> WHAT IS REQUIRED: Return only the lines starting at the line that contains "Instruction: Expand the 曲面-掃出1 feature node" and ending with the final line of the listing; include both endpoints.

> PROVIDED DATA:
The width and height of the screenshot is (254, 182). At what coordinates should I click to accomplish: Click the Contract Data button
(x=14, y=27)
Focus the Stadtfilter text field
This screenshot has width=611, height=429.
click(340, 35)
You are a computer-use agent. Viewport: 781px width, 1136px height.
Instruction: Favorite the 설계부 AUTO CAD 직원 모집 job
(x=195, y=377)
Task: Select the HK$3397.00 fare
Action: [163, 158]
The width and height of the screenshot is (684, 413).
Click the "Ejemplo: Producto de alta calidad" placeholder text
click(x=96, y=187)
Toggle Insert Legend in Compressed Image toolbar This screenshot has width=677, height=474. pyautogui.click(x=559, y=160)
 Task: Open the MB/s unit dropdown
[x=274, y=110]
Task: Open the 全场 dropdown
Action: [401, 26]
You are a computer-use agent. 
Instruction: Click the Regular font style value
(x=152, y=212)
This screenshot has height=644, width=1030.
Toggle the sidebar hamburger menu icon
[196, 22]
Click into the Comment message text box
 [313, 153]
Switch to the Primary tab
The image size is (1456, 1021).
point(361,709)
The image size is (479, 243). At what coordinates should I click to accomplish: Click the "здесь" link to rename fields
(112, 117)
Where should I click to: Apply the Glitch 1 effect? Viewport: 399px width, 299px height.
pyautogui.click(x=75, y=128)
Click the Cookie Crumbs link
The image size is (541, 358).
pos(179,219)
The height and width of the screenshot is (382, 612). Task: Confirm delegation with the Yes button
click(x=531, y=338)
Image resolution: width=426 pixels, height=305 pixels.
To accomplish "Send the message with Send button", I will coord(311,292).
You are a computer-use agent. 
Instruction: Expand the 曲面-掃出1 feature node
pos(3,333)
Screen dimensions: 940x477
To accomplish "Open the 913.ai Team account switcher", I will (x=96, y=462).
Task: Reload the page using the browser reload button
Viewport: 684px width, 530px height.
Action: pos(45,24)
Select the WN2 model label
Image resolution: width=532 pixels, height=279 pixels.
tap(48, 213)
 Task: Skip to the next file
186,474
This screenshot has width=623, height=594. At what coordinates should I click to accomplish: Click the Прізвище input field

> SOLUTION FOR THIS PROBLEM:
Instruction: Expand the 曲面-掃出1 feature node
pos(3,333)
Screen dimensions: 940x477
To accomplish "Open the 913.ai Team account switcher", I will (x=96, y=462).
Task: Reload the page using the browser reload button
Viewport: 684px width, 530px height.
Action: pos(45,24)
Select the WN2 model label
Image resolution: width=532 pixels, height=279 pixels.
tap(48, 213)
 Task: Skip to the next file
186,474
This screenshot has width=623, height=594. At what coordinates should I click to accomplish: Click the Прізвище input field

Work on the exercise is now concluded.